Fed policymakers have warned the partial trade deal will not eliminate businesses’ concerns.Chris Wattie/Reuters
U.S. central bankers on Wednesday expressed confidence they have borrowing costs at the right level to sustain growth and lift inflation to healthier levels, despite what businesses say is a lingering drag from uncertainty over U.S. trade policy.
But even during the signing ceremony for a trade deal with China that promises to clear up some of that uncertainty, President Donald Trump reprised a long-running gripe against the Federal Reserve, and appeared to identify a possible new Fed chair who may fix the problem.
“I could have used you a little bit here,” Mr. Trump said to former Fed governor Kevin Warsh, who made no secret in Mr. Trump’s first year in office that he wanted the Fed chair job. Mr. Trump picked Jerome Powell instead, a move he has since said he regretted. “Why weren’t you more forceful when you wanted that job? … I would have been very happy with you. But Kevin, thank you for being here. You understand that very well, right?”
From there, Mr. Trump launched for the first time in about a month into what has been a recurrent complaint against the Powell Fed.
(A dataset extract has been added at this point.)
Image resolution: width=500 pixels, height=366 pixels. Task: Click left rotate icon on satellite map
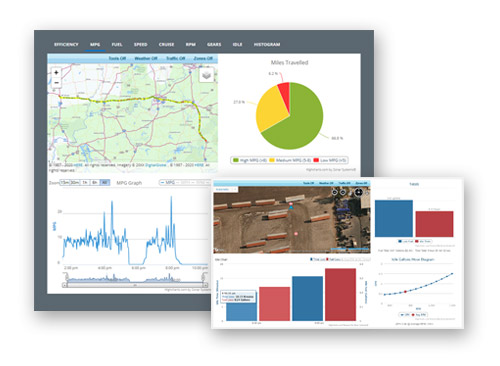(334, 192)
“We’re the number one in the world by far, and we have to pay for our money,” Mr. Trump said, contrasting U.S. borrowing costs with Europe’s negative interest rates, a function of that region’s slower growth and dimmer outlook. “Our interest rates are set high by the Fed. Our dollar’s very high.”
That is not the way Fed policy makers see it.
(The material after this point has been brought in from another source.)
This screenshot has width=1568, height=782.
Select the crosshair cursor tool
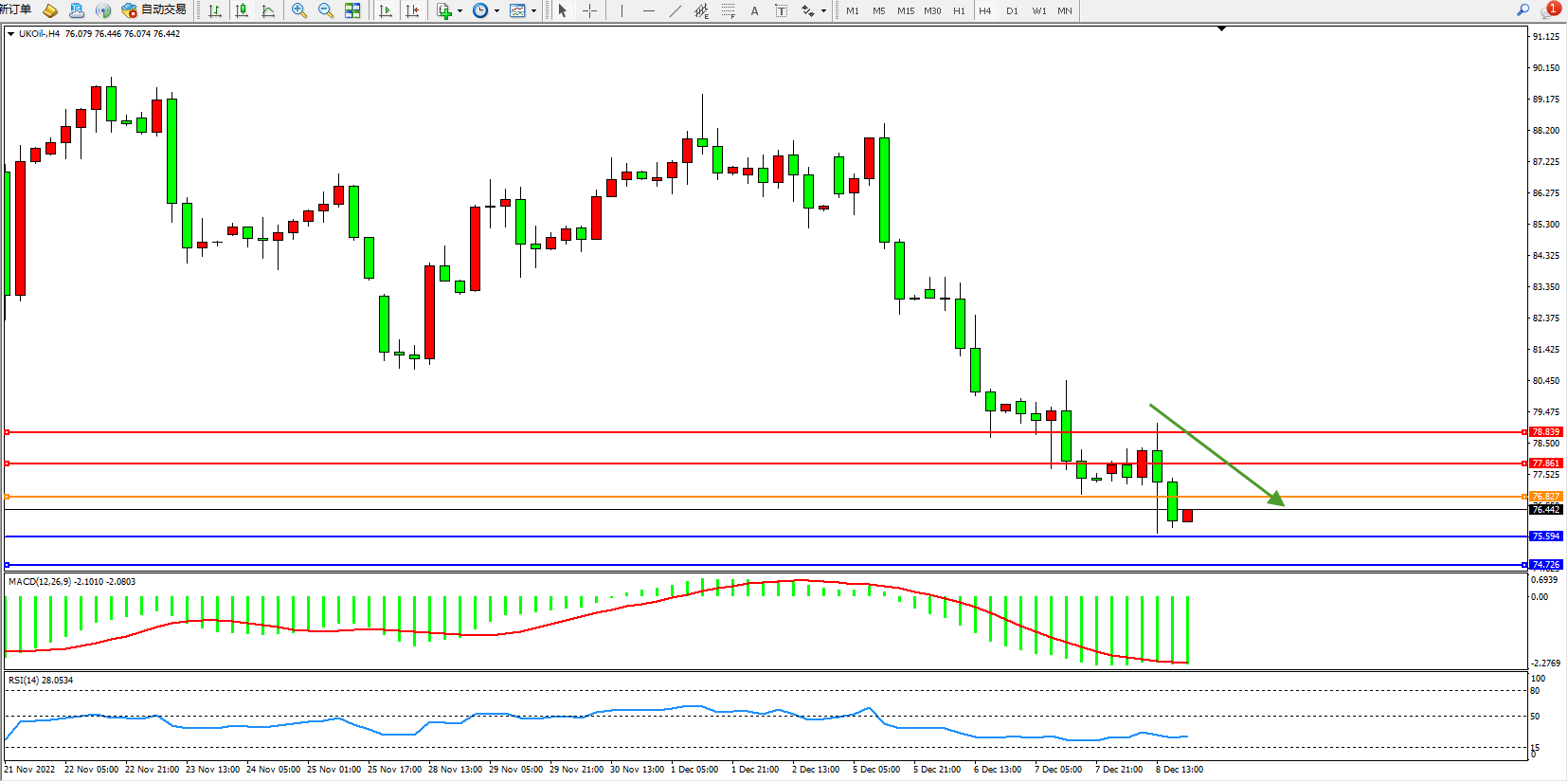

Last year, with Mr. Trump waging a trade war with China and other countries, and Europe slowing, the U.S. central bank cut rates three times to a target range of 1.5 per cent to 1.75 per cent, a level it expects to stick to for the time being.
Rates are currently in a “good place,” unless there is a substantial change in inflation, Philadelphia Fed President Patrick Harker said on Wednesday in New York, adding that low rates can encourage excessive risk-taking.
Dallas Fed President Robert Kaplan, speaking at a separate event in New York, voiced renewed skepticism that negative rates can help economic growth and said he expects the U.S. economy to grow at about 2 per cent this year, slower than last year but still fast enough to push down on unemployment in his view.
“My expectation is inflation will gradually go back up to target and reach a sustainable 2 per cent in 2021,” San Francisco Fed President Mary Daly said at the Bishop Ranch Executive Forum in San Ramon, Calif., about an hour’s drive from her bank’s headquarters.
She too said the economy will grow at about 2 per cent, keeping unemployment at its current 3.5-per-cent level and pushing up wages by between 3 per cent and 3.5 per cent. “If it went up a little bit more, that would only get us to our inflation target a little bit faster,” Ms. Daly said.
The three policy makers spoke on the same day Mr. Trump and Chinese Vice-Premier Liu He signed an initial trade deal at the White House after 18 months of tit-for-tat tariffs between the world’s two largest economies that has uprooted supply chains and slowed global growth.
A survey conducted by the Fed in late 2019 and released on Wednesday showed that uncertainty over U.S. trade policy continued to hurt companies, even as the U.S. economy expanded at a modest pace.
“In many districts, tariffs and trade uncertainty continued to weigh on some businesses,” the Fed said in its report, compiled from questionnaires and interviews with business contacts across the country.
Mr. Powell’s term as Fed chair runs to 2022, a term he expects to complete despite searing criticism from Mr. Trump. Americans choose their next president at elections in November, and if Trump keeps his job as president he has made it clear he would replace Mr. Powell.
Mr. Warsh was a Fed policy maker for five years until 2011, when he resigned in the wake of the Fed’s decision to launch its second round of bond-buying, a move Mr. Warsh worried would exacerbate what he viewed as already overly accommodative monetary policy.